Vitória por 2 a 1 sobre a Coreia do Sul sacramenta melhor campanha do país desde 1970, quando perdeu na semifinal para o Brasil. História pode se repetir
O Uruguai chegou à Copa do Mundo da África do Sul disposto a justificar a cada vez mais distante fama de bicampeão mundial. A vitória deste sábado por 2 a 1 sobre a Coreia do Sul sacramenta a melhor campanha do país desde 1970, quando foi eliminado pelo Brasil nas semifinais – cenário que pode inclusive se repetir essa ano.
O jogo foi bastante movimentado e poderia ter sido mais fácil para os sul-americanos. As duas equipes começaram o jogo no ataque. Antes dos 5 minutos, Park Chu-Yong cobrou falta na trave uruguaia. O goleiro Muslera só olhou.
A Celeste respondeu rápido e, aos 8, Cavani achou Forlán na esquerda do ataque. Ele cruzou, a defesa inteira da Coreia, goleiro incluído, entrou em pane e o excelente Luís Suarez, sozinho, abriu o placar.
A partir daí, o Uruguai recuou e buscou o contra-ataque, enquanto a Coreia martelava. Se, por um lado, a boa defesa sul-americana conseguiu barrar os ataques coreanos, por outro, a Celeste não conseguiu encaixar os contra-ataques do jeito que queria. O jogo ficou chato de ver até o final da primeira etapa.
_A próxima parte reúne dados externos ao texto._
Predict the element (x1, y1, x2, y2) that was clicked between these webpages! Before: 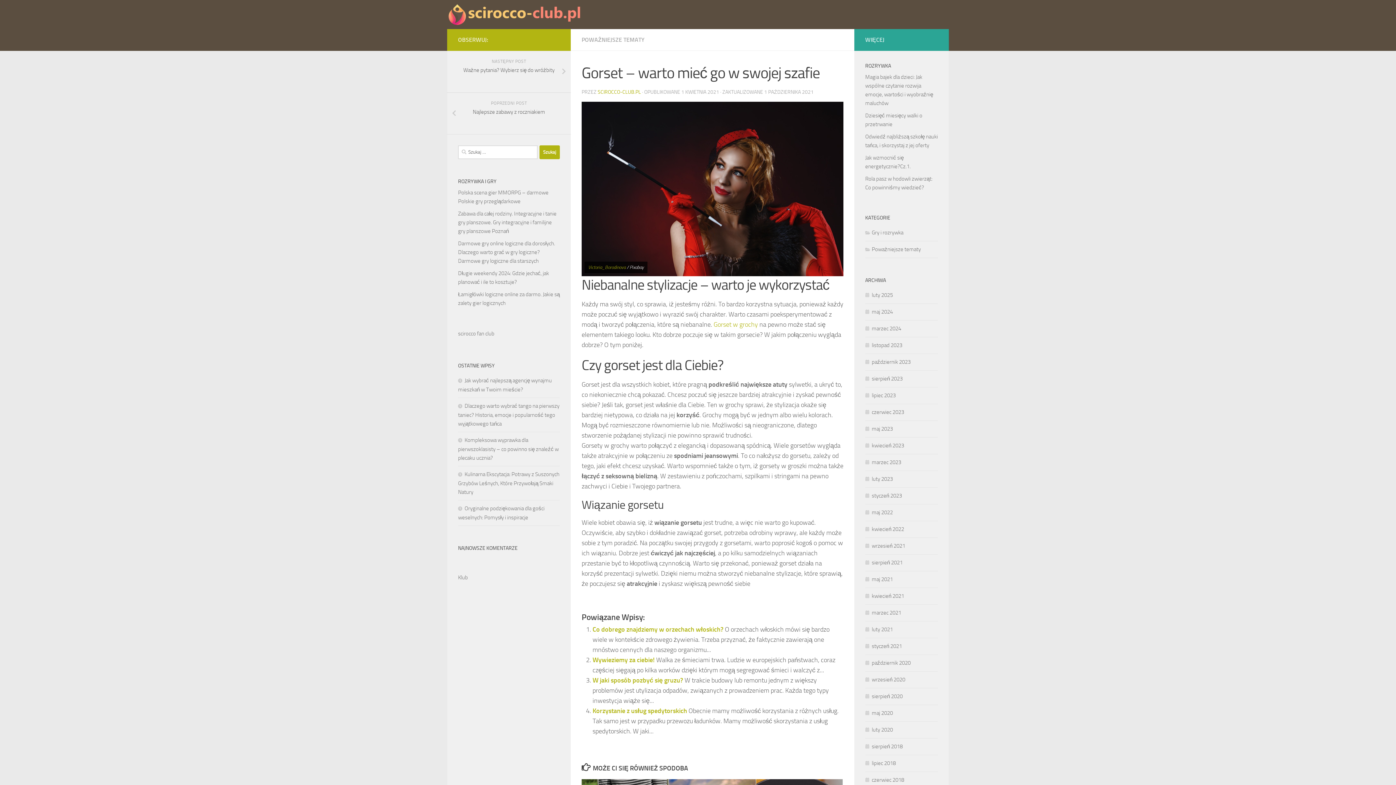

A Coréia voltou melhor do intervalo, com o atacante Lee Dong Gook no lugar do meia Kim Jae Sung, e conseguiu pressionar de verdade e acuar o Uruguai. O merecido gol saiu aos 23 minutos, em cabeçada de Lee Chung Yong. Foi a primeira vez que a defesa sul-americana foi vazada até aqui. Um minuto depois, Chung Yong teve a chance de virar, mas chutou em cima do goleiro.
Vendo o risco de uma prorrogação, o Uruguai resolveu jogar bola. O jogo ficou aberto e divertido de assistir. E o talento sul-americano fez a diferença: aos 30 minutos, Luís Suarez pegou a sobra de um escanteio e bateu de curva, no canto esquerdo do goleiro Jung Sung Ryong. Golaço que colocou o camisa 9 entre os artilheiros da competição até aqui, com 3 gols, ao lado de David Villa (Espanha), Vittek (Eslováquia) e Higuaín (Argentina).
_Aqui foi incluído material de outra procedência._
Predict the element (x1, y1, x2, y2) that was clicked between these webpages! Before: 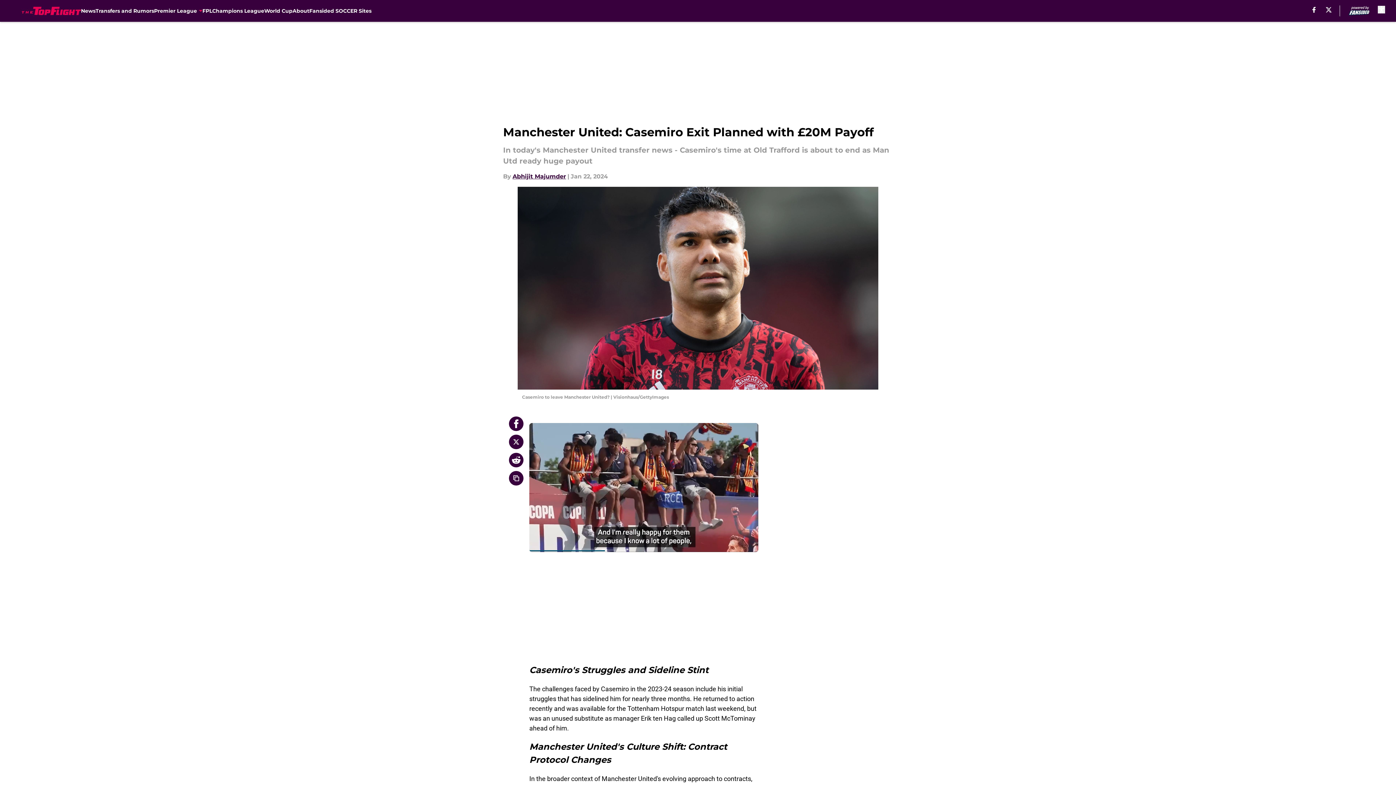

Park Chu Yong ainda perdeu uma chance na cara do goleiro aos 42 minutos, mas ficou nisso mesmo. A impressão da partida foi que, se os uruguaios não tivessem recuado para segurar o 1 a 0, poderiam ter feito mais e matado o jogo ainda no primeiro tempo. A defesa é boa e protegida por uma parede de volantes. No ataque, Forlán e Suarez são excelentes, o primeiro com passes e o segundo com faro de gol. Cavani completa o trio com um pouco menos de qualidade, mas hoje foi bem. Do jeito que foi, deram sopa para o azar.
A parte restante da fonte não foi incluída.